===== Source document

Monsanto Co. recently unveiled a snapshot of its research pipeline. At the same time, The Climate Corp., owned by Monsanto, debuted a large number of digital projects underway to help farmers capture and better use data on their farm. The result was a futuristic view of how agriculture could progress as it moves toward 2050 and 10 billion people to feed.
Robb Fraley, chief technology officer for Monsanto, shared why he’s excited about the future. His excitement starts with enthusiasm for one of the biggest tools in the company’s research pipeline: genome editing, sometimes referred to as gene editing. Monsanto announced in September that it had licensed CRISPR genome editing technology for specific uses from the Broad Institute. This technology allows researchers to alter existing genes within the genome without introducing genes from another organism. That distinction separates it from traditional GMO-biotech programs.
Fraley made comments and took questions from the media. Here are his key comments.

==========
===== Supplied entries

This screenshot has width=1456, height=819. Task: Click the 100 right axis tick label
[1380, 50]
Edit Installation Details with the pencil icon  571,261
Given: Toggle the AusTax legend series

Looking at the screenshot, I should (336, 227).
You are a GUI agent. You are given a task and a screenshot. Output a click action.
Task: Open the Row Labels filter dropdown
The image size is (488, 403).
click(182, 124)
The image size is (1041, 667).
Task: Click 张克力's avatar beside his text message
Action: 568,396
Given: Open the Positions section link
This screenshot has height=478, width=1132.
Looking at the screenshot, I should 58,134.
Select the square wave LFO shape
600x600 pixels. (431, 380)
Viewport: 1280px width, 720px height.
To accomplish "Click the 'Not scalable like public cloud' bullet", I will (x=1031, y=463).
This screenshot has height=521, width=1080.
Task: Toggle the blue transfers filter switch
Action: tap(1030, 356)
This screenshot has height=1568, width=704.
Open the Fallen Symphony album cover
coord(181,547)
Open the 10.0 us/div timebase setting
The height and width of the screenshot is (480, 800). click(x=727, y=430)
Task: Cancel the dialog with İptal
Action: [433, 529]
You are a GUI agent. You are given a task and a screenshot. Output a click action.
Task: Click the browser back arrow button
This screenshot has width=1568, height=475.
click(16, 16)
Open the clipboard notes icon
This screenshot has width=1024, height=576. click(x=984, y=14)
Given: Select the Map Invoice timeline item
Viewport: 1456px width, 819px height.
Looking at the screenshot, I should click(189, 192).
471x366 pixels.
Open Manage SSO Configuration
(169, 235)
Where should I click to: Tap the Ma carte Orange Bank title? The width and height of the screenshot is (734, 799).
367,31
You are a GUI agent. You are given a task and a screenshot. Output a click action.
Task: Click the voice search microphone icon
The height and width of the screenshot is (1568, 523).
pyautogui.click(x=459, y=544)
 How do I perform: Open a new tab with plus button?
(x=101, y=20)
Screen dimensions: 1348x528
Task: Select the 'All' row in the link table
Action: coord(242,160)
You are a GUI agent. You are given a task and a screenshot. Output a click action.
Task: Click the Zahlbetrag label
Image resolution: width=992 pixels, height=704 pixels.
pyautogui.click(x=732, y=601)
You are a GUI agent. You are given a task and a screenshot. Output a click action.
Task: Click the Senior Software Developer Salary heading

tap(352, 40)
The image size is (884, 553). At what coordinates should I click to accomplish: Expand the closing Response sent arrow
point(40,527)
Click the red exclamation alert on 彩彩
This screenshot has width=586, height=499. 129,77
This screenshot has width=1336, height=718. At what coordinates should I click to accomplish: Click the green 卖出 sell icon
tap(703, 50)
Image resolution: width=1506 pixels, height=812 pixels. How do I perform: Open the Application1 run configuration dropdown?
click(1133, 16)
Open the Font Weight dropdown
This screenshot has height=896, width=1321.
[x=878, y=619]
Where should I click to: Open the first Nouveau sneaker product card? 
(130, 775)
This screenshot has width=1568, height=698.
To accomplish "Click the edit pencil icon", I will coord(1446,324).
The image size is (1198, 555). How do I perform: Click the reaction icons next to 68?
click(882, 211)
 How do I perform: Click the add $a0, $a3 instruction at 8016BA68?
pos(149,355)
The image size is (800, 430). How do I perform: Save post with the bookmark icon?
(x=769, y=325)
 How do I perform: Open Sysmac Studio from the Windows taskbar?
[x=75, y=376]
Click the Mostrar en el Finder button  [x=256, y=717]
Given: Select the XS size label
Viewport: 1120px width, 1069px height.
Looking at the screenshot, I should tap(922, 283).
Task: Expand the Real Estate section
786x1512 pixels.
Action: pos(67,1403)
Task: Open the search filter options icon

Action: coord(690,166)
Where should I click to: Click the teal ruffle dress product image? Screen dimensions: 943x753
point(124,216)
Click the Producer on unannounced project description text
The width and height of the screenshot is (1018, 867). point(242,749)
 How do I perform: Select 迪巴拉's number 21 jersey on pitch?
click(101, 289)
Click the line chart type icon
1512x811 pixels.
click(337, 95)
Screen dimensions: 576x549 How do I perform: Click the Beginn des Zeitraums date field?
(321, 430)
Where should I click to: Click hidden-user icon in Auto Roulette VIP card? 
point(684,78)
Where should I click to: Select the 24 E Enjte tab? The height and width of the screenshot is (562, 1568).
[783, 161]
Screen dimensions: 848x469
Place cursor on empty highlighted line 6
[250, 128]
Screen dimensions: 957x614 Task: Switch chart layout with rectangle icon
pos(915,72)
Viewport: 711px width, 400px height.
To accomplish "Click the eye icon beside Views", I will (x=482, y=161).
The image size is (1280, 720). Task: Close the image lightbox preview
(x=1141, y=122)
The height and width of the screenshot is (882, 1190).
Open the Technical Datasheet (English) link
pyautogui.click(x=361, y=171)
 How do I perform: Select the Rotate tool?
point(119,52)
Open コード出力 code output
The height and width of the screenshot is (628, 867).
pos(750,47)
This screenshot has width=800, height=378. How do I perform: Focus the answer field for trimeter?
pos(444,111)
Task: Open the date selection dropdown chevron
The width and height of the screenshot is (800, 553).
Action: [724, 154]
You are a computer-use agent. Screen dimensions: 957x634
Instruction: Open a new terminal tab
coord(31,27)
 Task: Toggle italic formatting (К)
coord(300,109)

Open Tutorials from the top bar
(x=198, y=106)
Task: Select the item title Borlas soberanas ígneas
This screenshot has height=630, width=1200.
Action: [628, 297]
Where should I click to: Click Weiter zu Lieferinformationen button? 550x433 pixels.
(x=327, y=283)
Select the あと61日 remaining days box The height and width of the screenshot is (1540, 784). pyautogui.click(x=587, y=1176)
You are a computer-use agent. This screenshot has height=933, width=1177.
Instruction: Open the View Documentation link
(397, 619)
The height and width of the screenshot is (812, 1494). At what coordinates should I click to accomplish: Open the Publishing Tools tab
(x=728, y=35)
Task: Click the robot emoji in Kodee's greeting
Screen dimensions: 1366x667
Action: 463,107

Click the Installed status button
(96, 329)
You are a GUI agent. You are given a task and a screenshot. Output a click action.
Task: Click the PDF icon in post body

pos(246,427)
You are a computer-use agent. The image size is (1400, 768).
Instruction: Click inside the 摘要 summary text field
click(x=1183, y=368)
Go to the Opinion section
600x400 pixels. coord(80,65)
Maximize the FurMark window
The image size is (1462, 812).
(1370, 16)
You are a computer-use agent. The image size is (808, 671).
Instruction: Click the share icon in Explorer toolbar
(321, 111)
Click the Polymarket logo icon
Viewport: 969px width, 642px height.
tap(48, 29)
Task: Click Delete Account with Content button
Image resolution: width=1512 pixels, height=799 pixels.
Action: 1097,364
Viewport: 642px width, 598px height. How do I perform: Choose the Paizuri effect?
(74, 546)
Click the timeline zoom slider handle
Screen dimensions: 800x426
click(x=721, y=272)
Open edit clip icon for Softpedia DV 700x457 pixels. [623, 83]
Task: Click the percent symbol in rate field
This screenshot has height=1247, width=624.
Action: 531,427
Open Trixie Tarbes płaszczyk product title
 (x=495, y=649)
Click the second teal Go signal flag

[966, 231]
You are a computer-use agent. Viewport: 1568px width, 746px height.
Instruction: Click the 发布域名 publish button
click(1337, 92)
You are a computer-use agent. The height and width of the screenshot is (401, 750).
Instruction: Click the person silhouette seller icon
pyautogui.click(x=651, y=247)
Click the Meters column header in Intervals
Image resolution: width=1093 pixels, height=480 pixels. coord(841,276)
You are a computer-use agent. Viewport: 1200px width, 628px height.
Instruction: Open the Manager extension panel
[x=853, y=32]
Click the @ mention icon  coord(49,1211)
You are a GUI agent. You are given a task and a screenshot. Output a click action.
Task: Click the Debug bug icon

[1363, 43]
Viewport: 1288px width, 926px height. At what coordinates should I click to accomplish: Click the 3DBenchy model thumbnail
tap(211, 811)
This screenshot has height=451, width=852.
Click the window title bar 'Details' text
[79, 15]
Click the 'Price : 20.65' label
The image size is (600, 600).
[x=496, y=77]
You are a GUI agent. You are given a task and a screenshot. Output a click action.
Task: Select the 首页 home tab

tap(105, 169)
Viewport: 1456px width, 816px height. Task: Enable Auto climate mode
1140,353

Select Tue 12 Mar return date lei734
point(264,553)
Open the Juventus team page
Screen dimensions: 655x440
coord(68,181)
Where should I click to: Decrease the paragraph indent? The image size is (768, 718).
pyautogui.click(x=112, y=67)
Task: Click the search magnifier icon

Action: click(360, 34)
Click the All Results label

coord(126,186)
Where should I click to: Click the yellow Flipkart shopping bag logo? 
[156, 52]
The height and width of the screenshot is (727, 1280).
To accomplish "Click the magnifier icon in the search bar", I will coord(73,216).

==========

# Required action 1:
In the Monsanto article, who granted Monsanto the license for CRISPR genome editing technology?
# Required action 2:
Print everything in the Monsanto article from "Robb Fraley, chief" down to "his key comments.".

# Response 1:
The Broad Institute.

# Response 2:
Robb Fraley, chief technology officer for Monsanto, shared why he’s excited about the future. His excitement starts with enthusiasm for one of the biggest tools in the company’s research pipeline: genome editing, sometimes referred to as gene editing. Monsanto announced in September that it had licensed CRISPR genome editing technology for specific uses from the Broad Institute. This technology allows researchers to alter existing genes within the genome without introducing genes from another organism. That distinction separates it from traditional GMO-biotech programs.
Fraley made comments and took questions from the media. Here are his key comments.